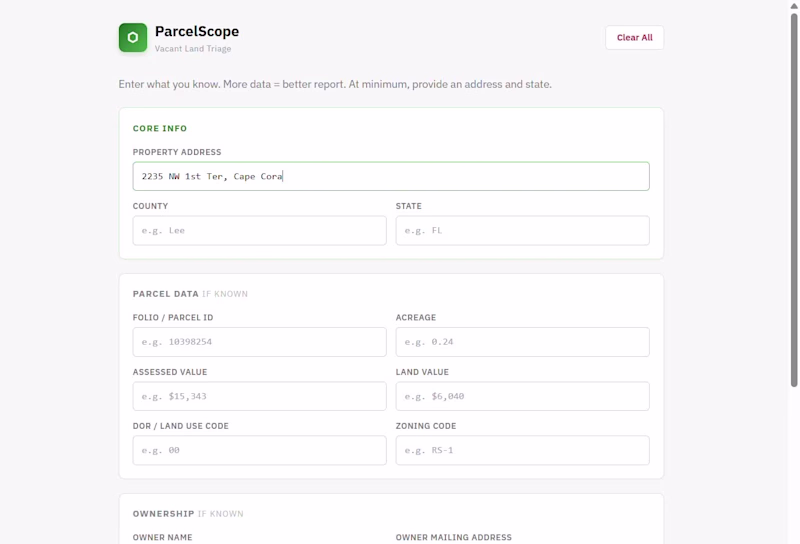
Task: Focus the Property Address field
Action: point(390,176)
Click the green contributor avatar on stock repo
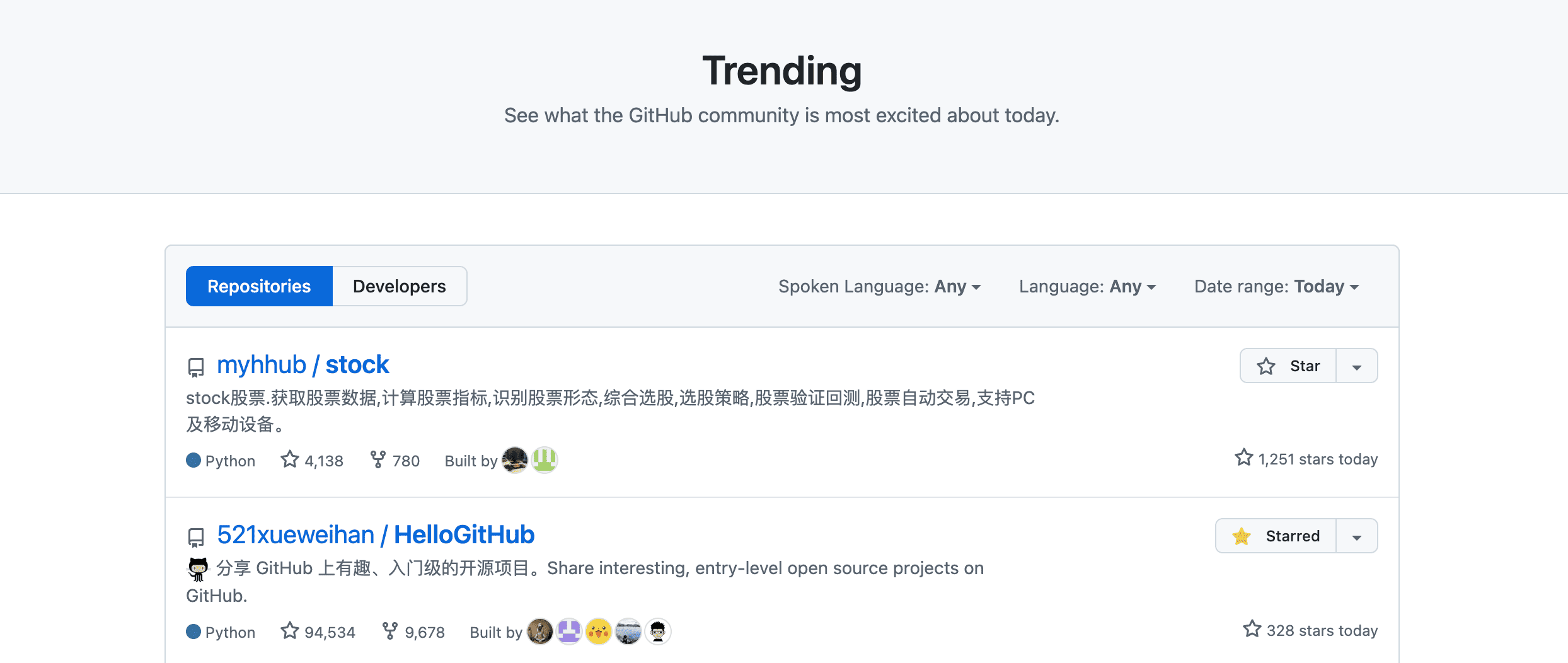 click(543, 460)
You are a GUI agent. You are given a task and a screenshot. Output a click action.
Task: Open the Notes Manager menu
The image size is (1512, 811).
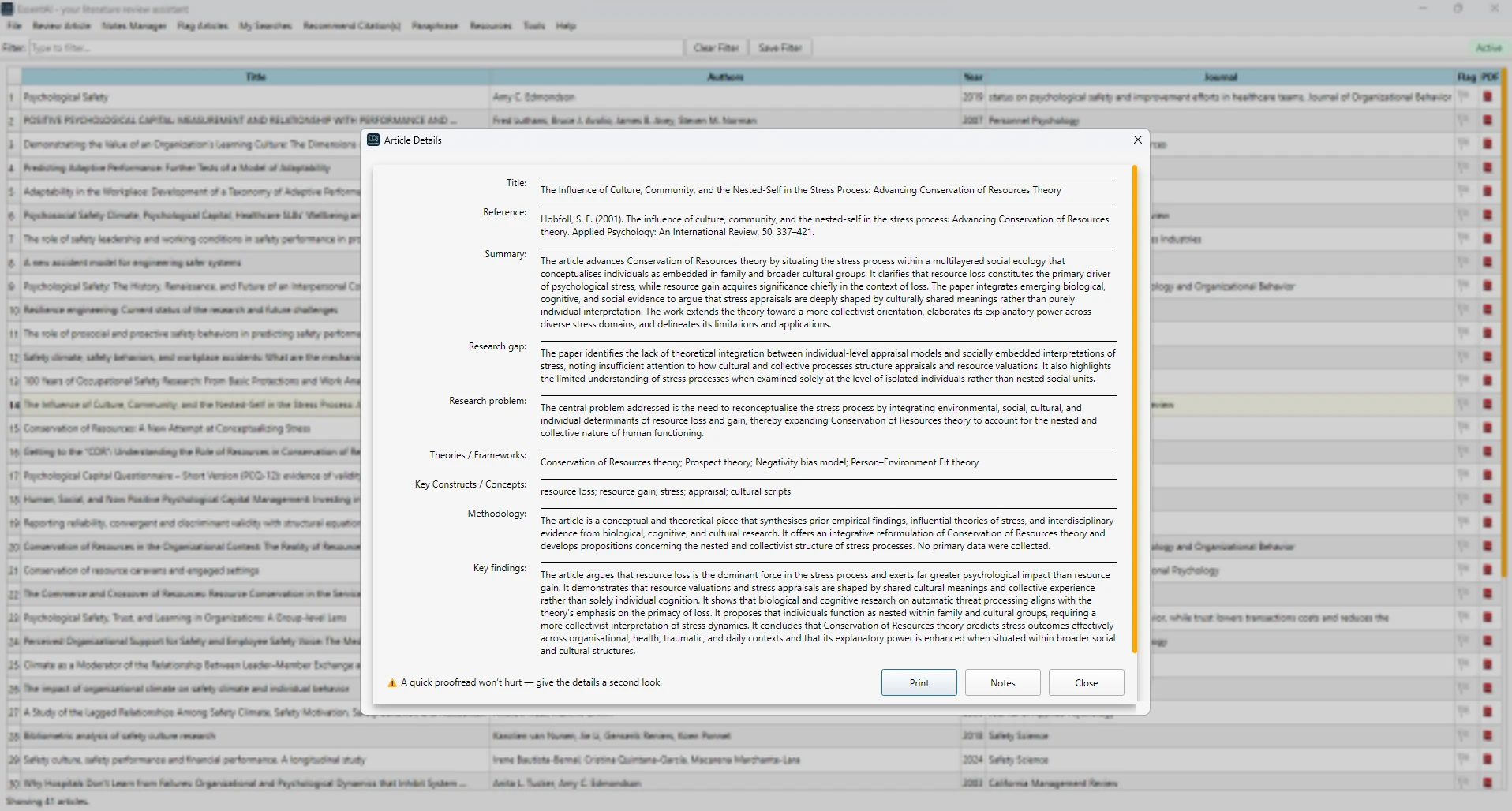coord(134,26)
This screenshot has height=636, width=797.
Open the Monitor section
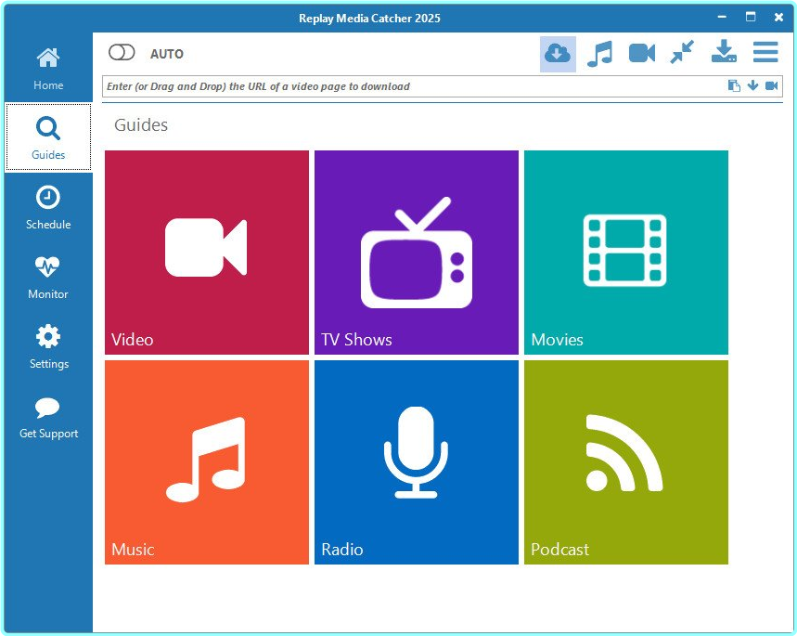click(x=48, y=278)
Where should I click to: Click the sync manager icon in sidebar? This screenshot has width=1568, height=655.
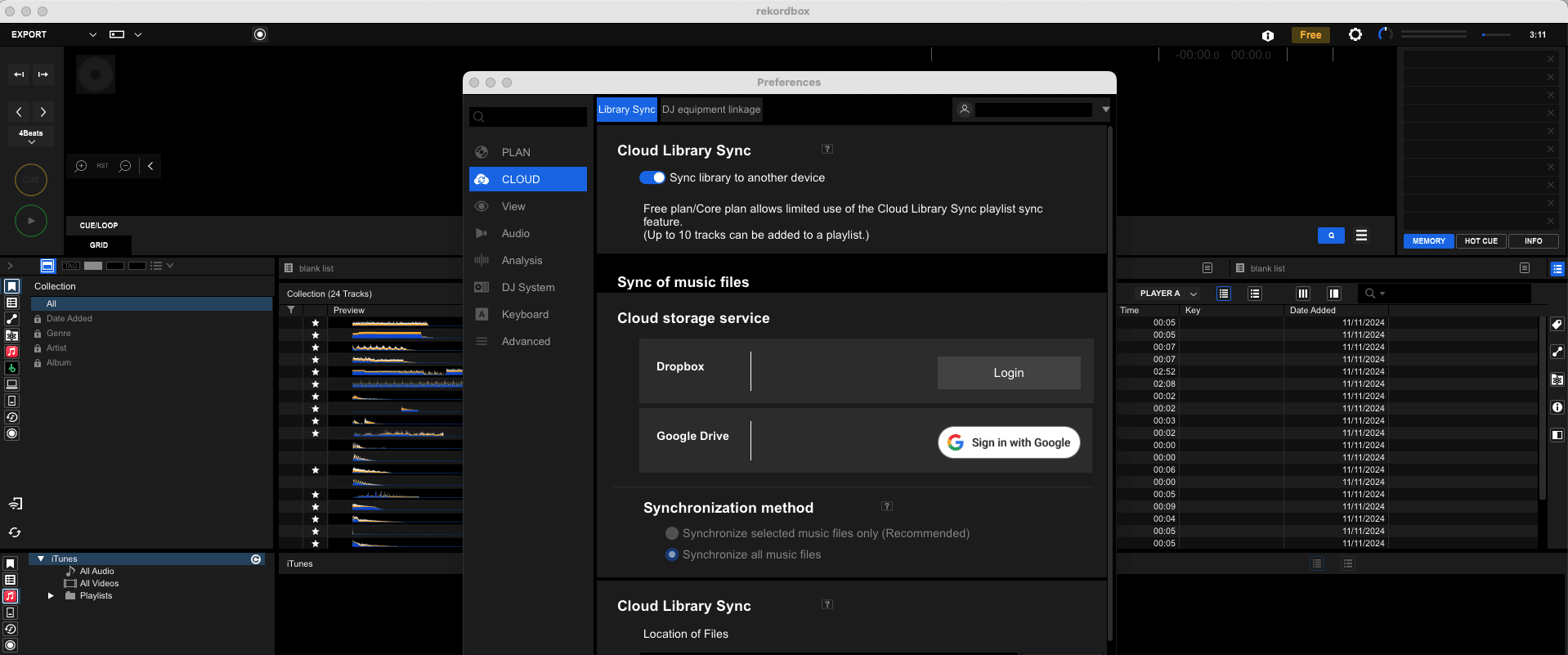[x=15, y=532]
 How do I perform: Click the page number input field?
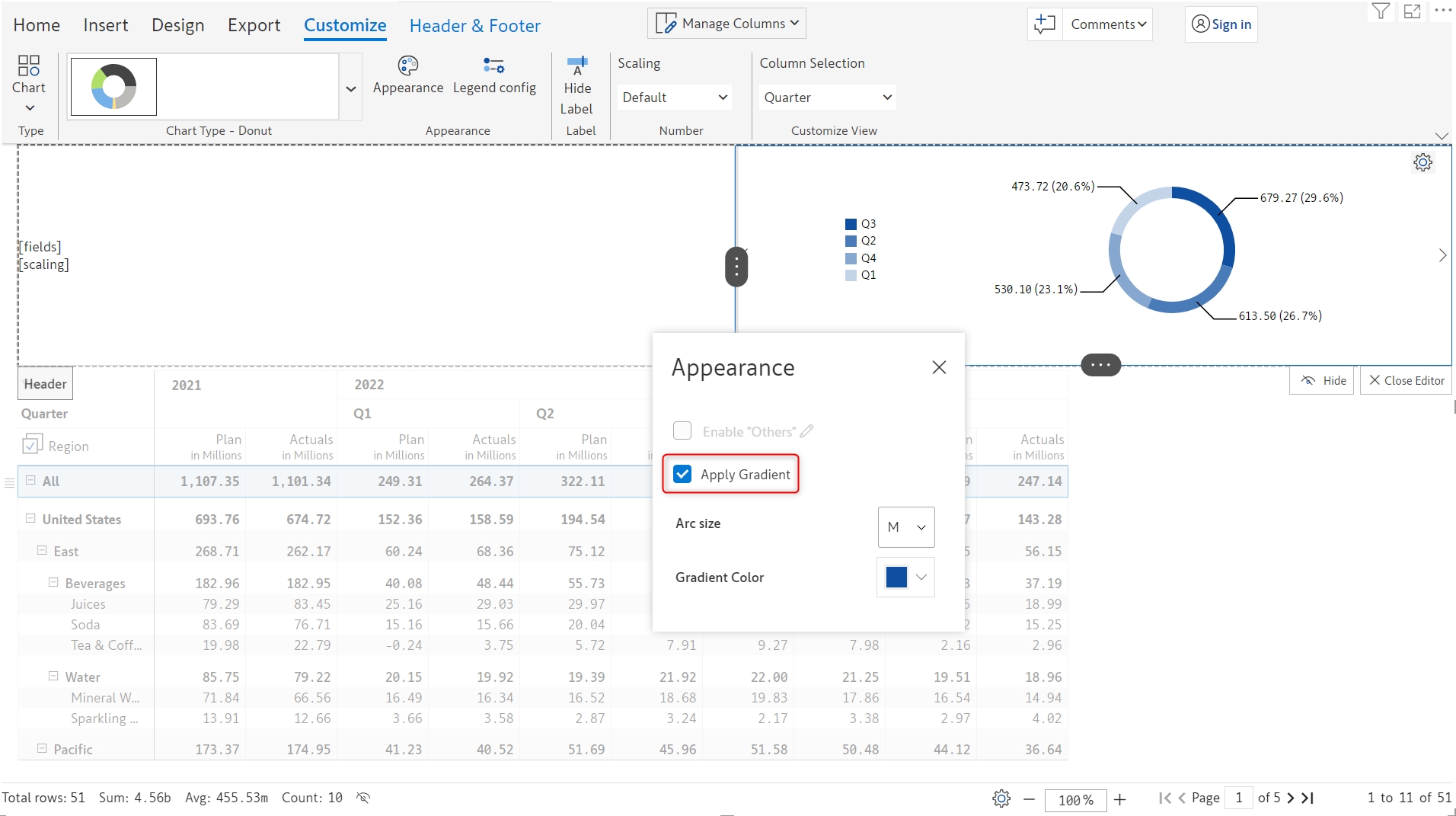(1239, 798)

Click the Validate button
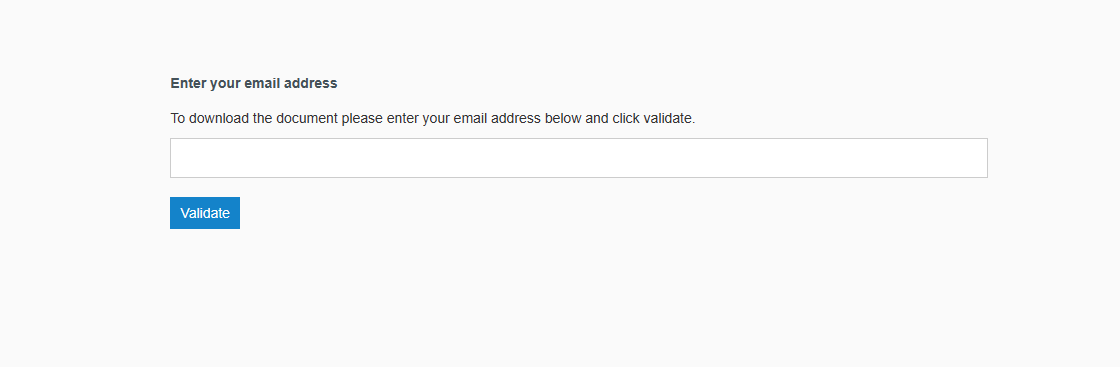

--------------------------------

**TASK DETAILS:** Could you transcribe exactly the lines running from the one with "You are a GUI" to the final line of the material above, both included, with no pictures?

**YOUR SOLUTION:**
You are a GUI agent. You are given a task and a screenshot. Output a click action.
Task: Open the Notes Manager menu
The image size is (1512, 811).
coord(134,26)
This screenshot has height=636, width=797.
Open the Monitor section
click(x=48, y=278)
Where should I click to: Click the sync manager icon in sidebar? This screenshot has width=1568, height=655.
[x=15, y=532]
 How do I perform: Click the page number input field?
(1239, 798)

Click the Validate button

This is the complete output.